On met pied à terre ; mais à peine avait-on ouvert une boîte de conserves, que l’on voit du sentier dévaler, en file indienne, la petite caravane du ministre des Affaires étrangères ; elle passe à une allure rapide ; je la hèle ; de loin M. Jovanovitch crie : « Nous ne pouvons nous arrêter… Pourquoi ?… Je ne sais, mais mon Albanais ne cesse de dire : Marchons, marchons vite ; il faut arriver aussitôt que possible au han de Belaluka. J’ai confiance en Hassan, je lui obéis sans chercher à comprendre. » C’est à peine si ces mots lancés au passage parviennent jusqu’à mon oreille ; en courant, je reviens près des miens et leur déclare que, sans perdre un instant, nous devons suivre la petite caravane. Hassan a évidemment une raison pour être aussi pressé ; nous le saurons plus tard ; pour le moment, il n’y a qu’à faire comme lui et à marcher. Je préviens dans le han mon collègue d’Italie, qui, malgré sa fatigue, se décide à me suivre, et nous nous mettons en route, M. Zarzecki[2], dont le cheval est le plus rapide, prenant les devans.
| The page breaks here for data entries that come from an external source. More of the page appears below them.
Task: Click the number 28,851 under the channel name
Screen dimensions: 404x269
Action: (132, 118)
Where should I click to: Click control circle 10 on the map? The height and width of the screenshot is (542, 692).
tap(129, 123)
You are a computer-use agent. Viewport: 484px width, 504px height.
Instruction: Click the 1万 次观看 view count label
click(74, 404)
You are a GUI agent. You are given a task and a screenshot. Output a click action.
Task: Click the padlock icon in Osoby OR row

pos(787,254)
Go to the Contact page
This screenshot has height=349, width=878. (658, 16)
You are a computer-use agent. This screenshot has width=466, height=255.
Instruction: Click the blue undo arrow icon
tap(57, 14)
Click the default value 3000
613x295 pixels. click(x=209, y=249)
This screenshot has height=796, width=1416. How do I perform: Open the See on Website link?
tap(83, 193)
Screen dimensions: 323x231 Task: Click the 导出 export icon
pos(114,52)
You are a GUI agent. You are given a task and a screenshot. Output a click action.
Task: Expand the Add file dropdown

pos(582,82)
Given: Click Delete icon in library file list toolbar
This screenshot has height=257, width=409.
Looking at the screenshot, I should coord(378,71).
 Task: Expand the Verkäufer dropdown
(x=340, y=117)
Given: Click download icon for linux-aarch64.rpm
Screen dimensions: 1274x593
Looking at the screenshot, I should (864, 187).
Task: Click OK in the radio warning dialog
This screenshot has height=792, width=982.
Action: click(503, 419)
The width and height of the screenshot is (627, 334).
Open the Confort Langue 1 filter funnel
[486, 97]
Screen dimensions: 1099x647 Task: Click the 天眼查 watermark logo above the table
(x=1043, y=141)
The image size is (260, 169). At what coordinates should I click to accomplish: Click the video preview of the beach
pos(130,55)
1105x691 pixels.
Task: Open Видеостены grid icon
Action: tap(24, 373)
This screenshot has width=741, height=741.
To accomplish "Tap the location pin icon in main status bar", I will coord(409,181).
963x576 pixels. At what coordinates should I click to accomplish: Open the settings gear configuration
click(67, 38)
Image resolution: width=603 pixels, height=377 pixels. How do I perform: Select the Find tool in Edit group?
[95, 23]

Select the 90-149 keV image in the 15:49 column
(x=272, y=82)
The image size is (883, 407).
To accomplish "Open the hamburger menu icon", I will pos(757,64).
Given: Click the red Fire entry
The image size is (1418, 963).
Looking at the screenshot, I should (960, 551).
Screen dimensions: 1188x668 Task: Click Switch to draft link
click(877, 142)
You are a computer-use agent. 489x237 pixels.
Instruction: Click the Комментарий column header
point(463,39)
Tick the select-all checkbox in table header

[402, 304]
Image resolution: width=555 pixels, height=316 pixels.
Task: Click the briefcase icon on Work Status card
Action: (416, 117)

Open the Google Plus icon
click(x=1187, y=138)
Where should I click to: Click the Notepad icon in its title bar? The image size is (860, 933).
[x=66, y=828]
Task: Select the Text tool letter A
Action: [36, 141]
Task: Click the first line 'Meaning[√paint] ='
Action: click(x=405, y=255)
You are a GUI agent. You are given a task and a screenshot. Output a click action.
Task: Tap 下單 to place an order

Le sentier monte en lacets dans la neige ; jusqu’au haut de la colline, nous marchons avec le soleil dont les rayons faiblissant atteignent au-dessus de nous le sommet de la forêt séculaire qui ferme l’horizon. Ils n’ont dû pénétrer qu’un

  1. Ce mot, qui vient du turc, signifie un abri, un refuge, une ombre de caravansérail, qui se trouve généralement dans les endroits isolés.
  2. Vice-consul détaché à la légation de France.